Material for this task
══════

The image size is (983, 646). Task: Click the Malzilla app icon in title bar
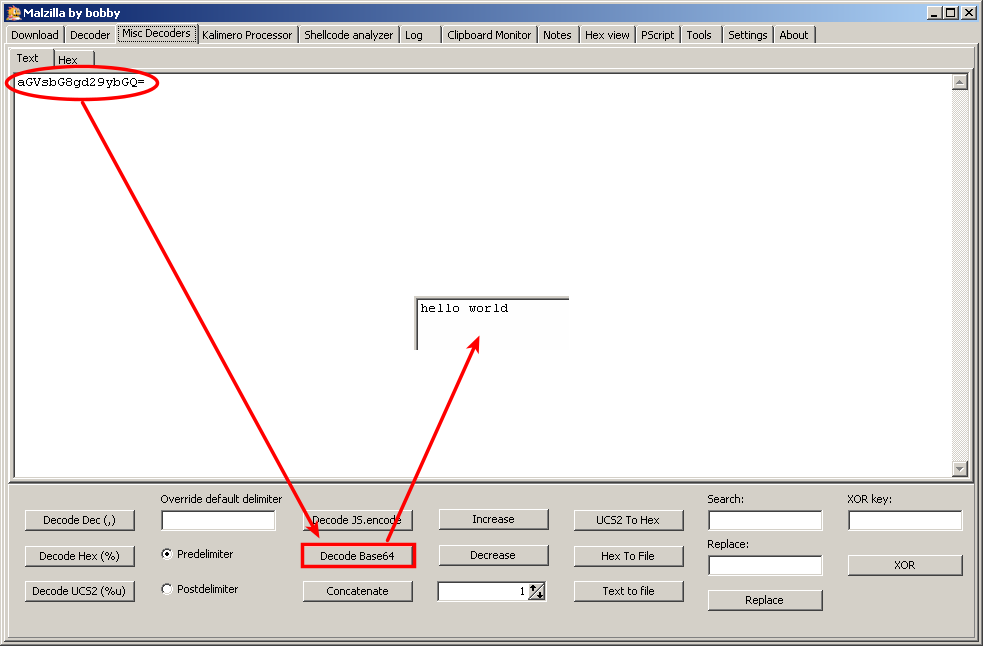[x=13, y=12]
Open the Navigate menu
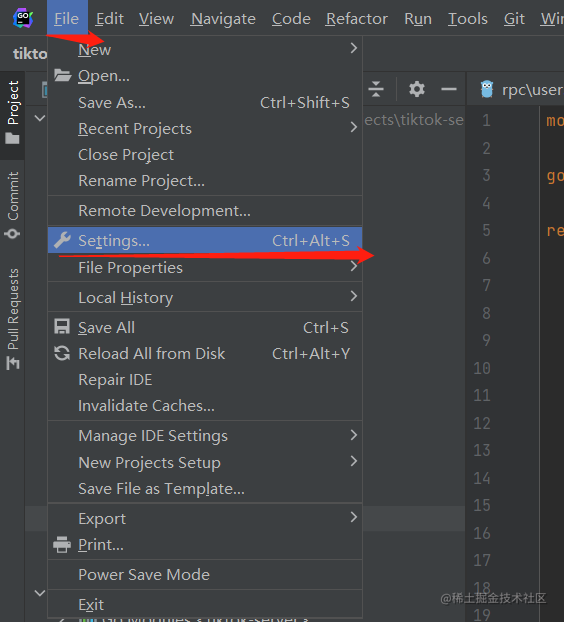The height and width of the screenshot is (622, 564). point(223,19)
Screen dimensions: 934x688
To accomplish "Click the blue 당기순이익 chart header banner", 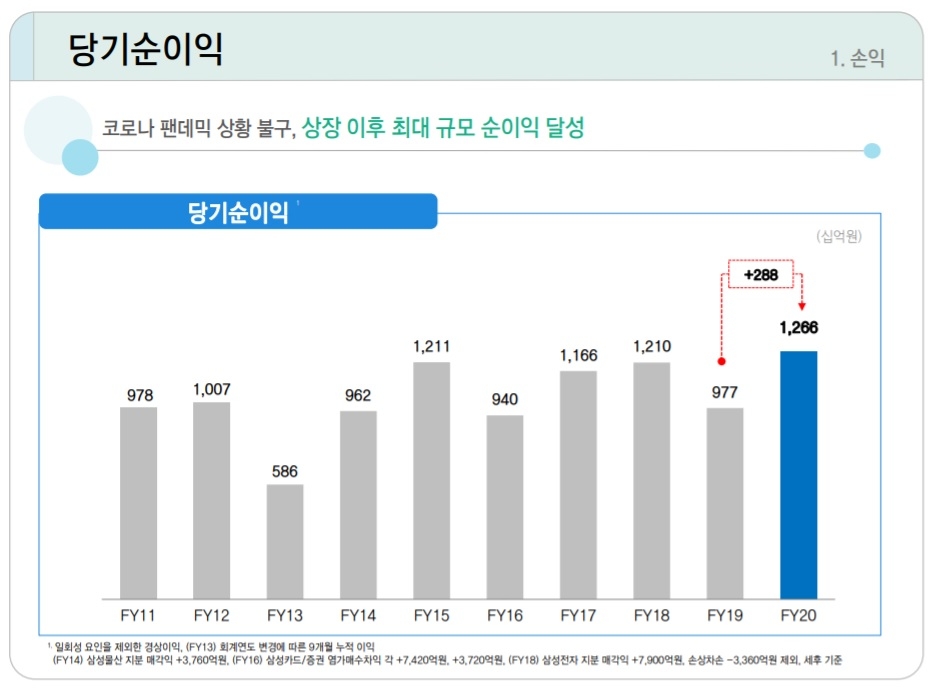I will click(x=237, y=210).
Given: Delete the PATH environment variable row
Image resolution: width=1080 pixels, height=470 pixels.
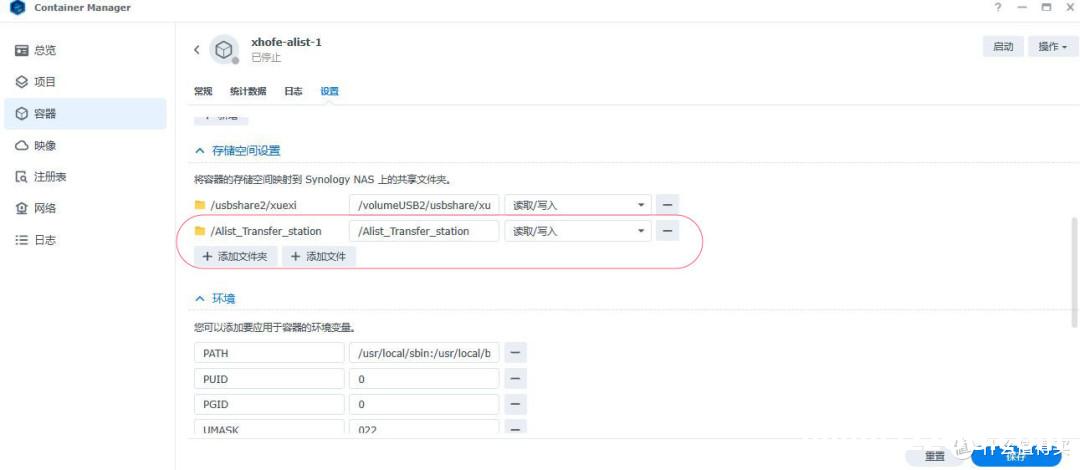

══════

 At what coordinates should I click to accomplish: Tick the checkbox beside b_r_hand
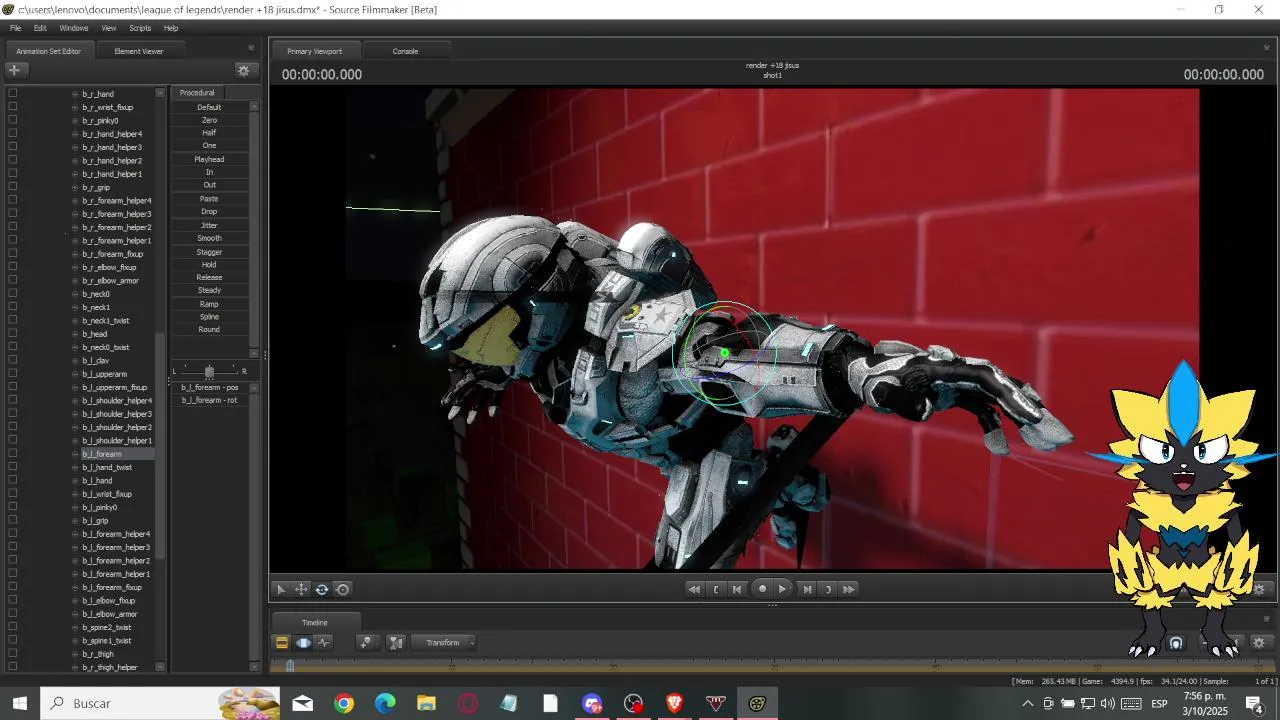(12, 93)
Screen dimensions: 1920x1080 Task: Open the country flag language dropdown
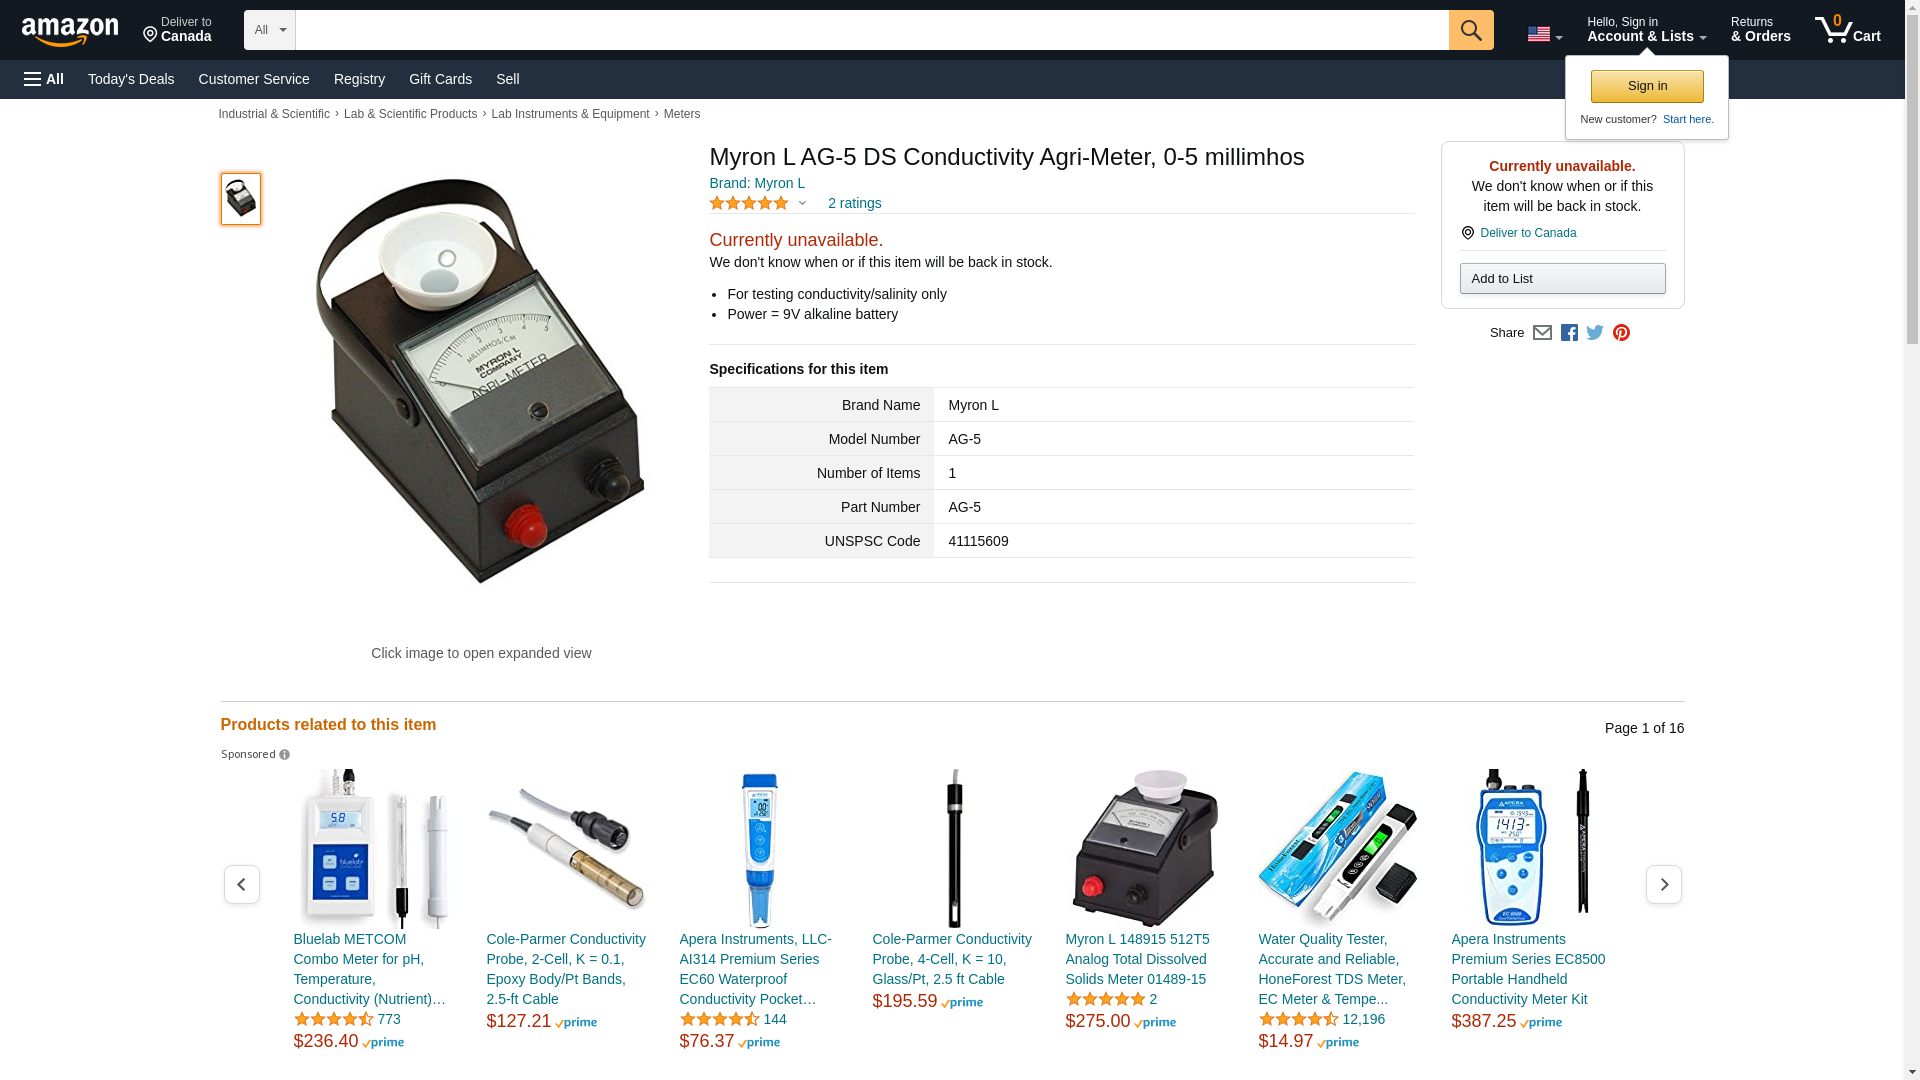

══════

Starting with the line that contains "At what coordinates" and finishing with the line that contains "Screen dimensions: 1920x1080", reproduce every line of the material above exactly, but not the pictures.

Answer for this exercise
 At what coordinates should I click to accomplish: Tick the checkbox beside b_r_hand
(12, 93)
Screen dimensions: 1920x1080 Task: Open the country flag language dropdown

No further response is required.